Rice self-sufficiency is critically important for Bhutan.  And so, the agriculture minister’s proposal in Parliament to reduce rice self-sufficiency target from 60 to 43 percent is very unsettling.

We know that the government is forced to reprioritise many important plans. These are extraordinary times. Covid-19 is not going to go away easily or sooner. When the neighbouring countries are shutting the borders, we need to think about feeding ourselves.

According to scientific studies, we are in for more lockdowns. Mutation of the virus will only multiply. As a landlocked country that has been depending on imports, the reality can be serious, as if it isn’t already.

How we got our rice self-sufficiency status wrong is up to the organisation responsible to prove it. The answer has to come from the government and civil servants who are at the heart of churning out data.

Looking positively, though, this may be our last chance to not just reiterate the importance of rice self-sufficiency but also food self-sufficiency. The theme of our national development since the planned development began in the 1960s has been achieving self-sufficiency, not just in the department of food.

The truth is that we have not come an inch further than that dream.

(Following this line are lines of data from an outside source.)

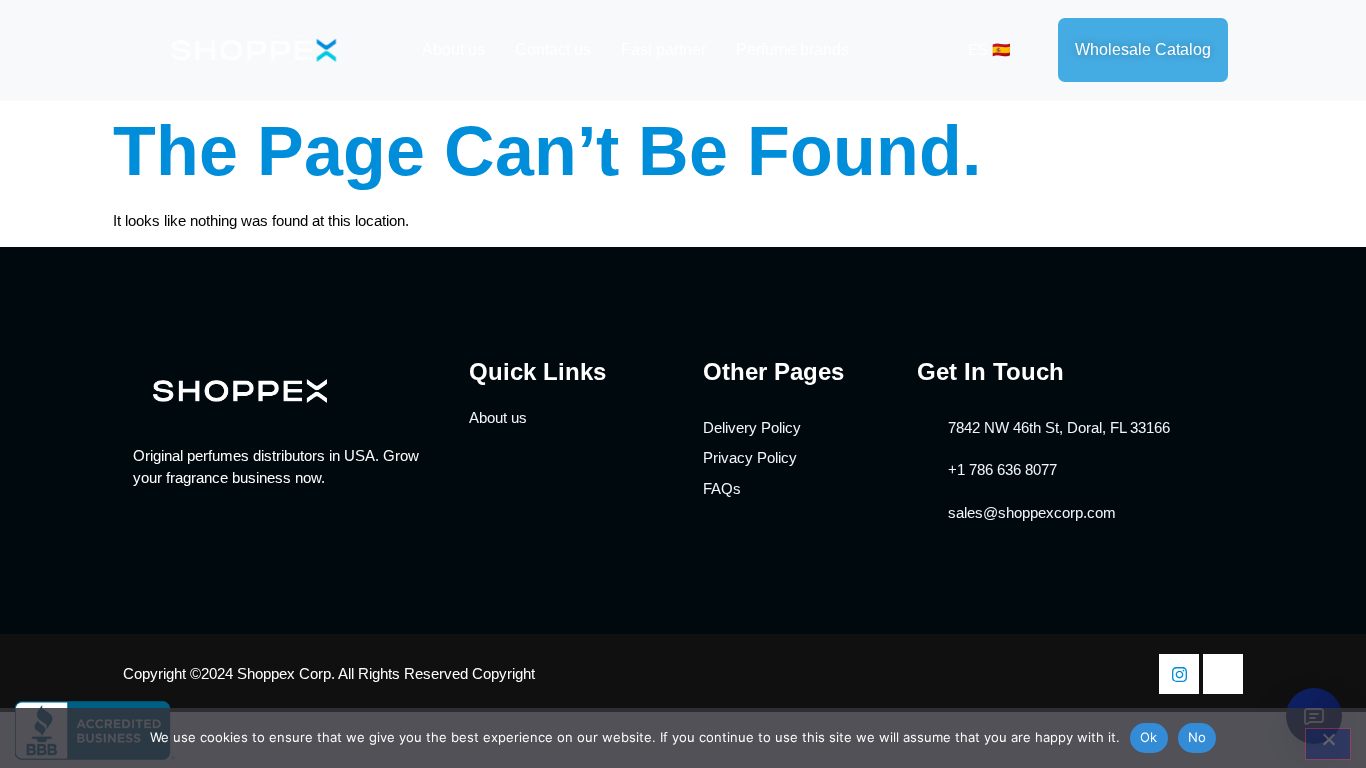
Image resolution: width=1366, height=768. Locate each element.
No (1197, 737)
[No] (1328, 744)
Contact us (553, 49)
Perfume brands (792, 49)
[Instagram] (1179, 674)
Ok (1149, 737)
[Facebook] (1223, 674)
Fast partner (663, 49)
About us (453, 49)
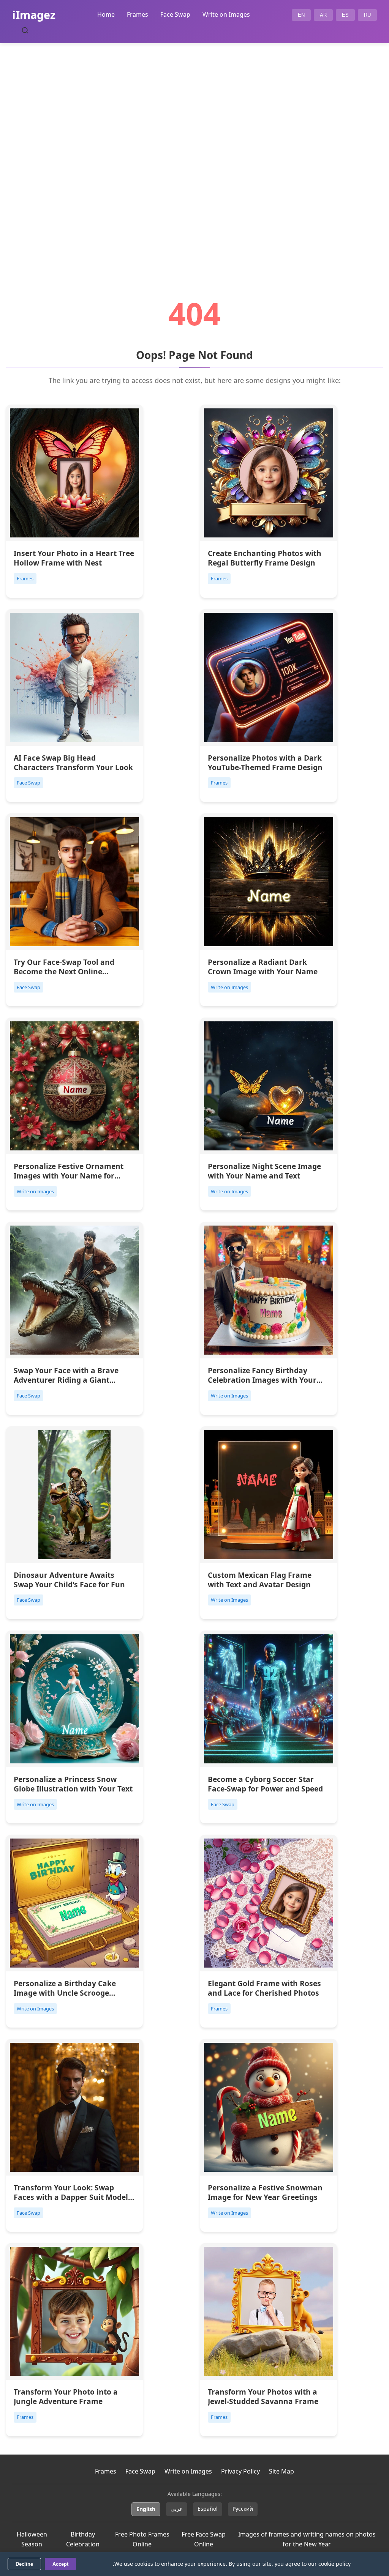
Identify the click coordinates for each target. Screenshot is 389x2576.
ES (345, 15)
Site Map (281, 2471)
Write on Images (226, 14)
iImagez (33, 14)
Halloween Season (32, 2539)
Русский (242, 2508)
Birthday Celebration (83, 2539)
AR (323, 15)
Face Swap (175, 14)
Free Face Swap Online (204, 2539)
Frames (137, 14)
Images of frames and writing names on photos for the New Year (307, 2539)
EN (301, 15)
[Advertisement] (194, 149)
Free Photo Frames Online (142, 2539)
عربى (177, 2508)
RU (367, 15)
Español (208, 2508)
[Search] (25, 30)
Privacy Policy (240, 2471)
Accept (60, 2564)
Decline (24, 2564)
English (145, 2509)
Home (106, 14)
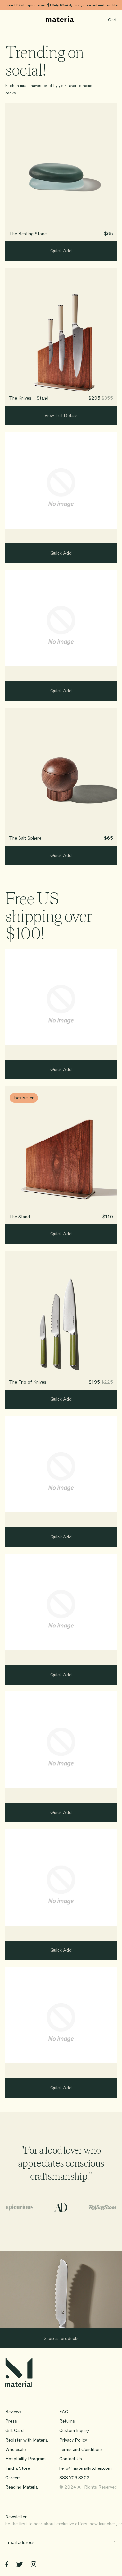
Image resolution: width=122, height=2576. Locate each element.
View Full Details (61, 415)
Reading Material (22, 2487)
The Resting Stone (28, 233)
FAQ (64, 2412)
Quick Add (61, 251)
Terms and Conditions (81, 2449)
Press (11, 2421)
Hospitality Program (25, 2459)
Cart (112, 20)
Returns (67, 2421)
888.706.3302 (74, 2477)
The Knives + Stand (28, 398)
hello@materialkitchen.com (85, 2468)
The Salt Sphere (25, 838)
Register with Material (27, 2440)
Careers (13, 2477)
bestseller (24, 1098)
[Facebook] (6, 2565)
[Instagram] (33, 2565)
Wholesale (15, 2449)
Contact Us (70, 2459)
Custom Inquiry (74, 2430)
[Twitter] (19, 2565)
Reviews (13, 2412)
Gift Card (14, 2430)
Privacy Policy (73, 2440)
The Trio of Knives (27, 1382)
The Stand (19, 1216)
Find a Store (17, 2468)
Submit (111, 2542)
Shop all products (61, 2338)
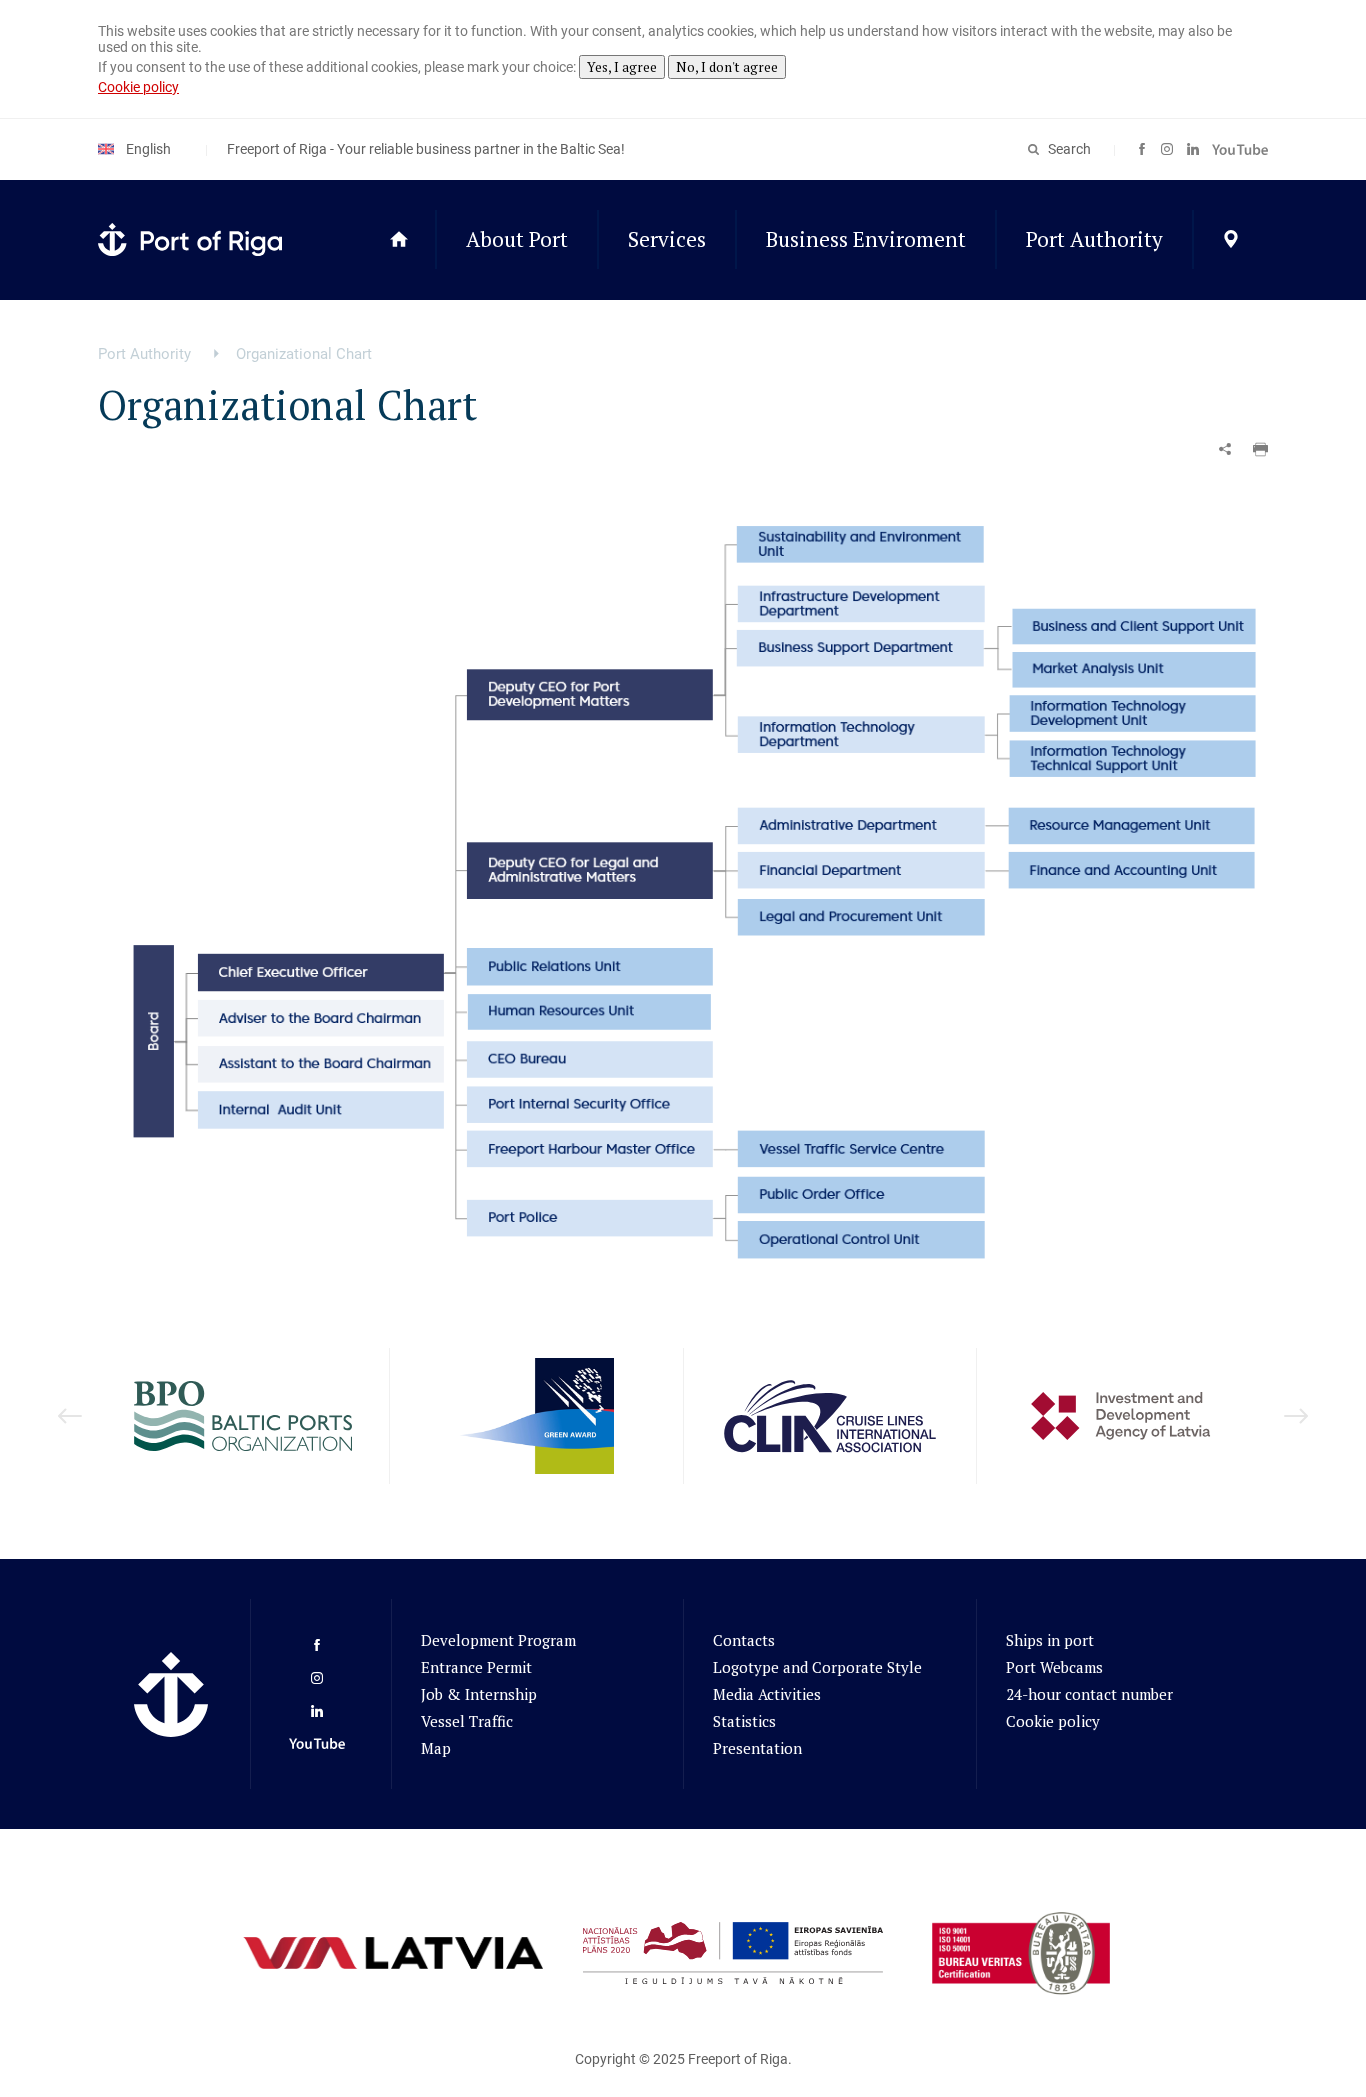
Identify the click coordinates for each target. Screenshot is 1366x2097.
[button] (1260, 449)
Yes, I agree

Lyonpo said that achieving 100 percent food self-sufficiency was difficult, given the country’s rugged terrain, high cost of production, and small landholding. But the answer is right there. Rugged terrain may be our challenge but we could invest in and harness the benefits of technologies. Copping out is not an option.

We have dignified a ministry and given it a mandate to chart out a long-term planning so that the nation doesn’t have to depend on food import. Food is our biggest strength; our biggest weakness too.

If numbers can be played in the manner we saw yesterday in Parliament, we are in for a new danger. We don’t need numbers to guide our plans. We need plans to produce enough to feed ourselves. Bringing down production targets so is deeply disturbing.

Agriculture ministry’s aim, if vision is lacking, has to be that Bhutan must be a self-sustaining market. This is not happening because we do not seem to have one priority to shape all our other dreams. Our production targets must always be high. Coming down is giving up. It is an expensive affair.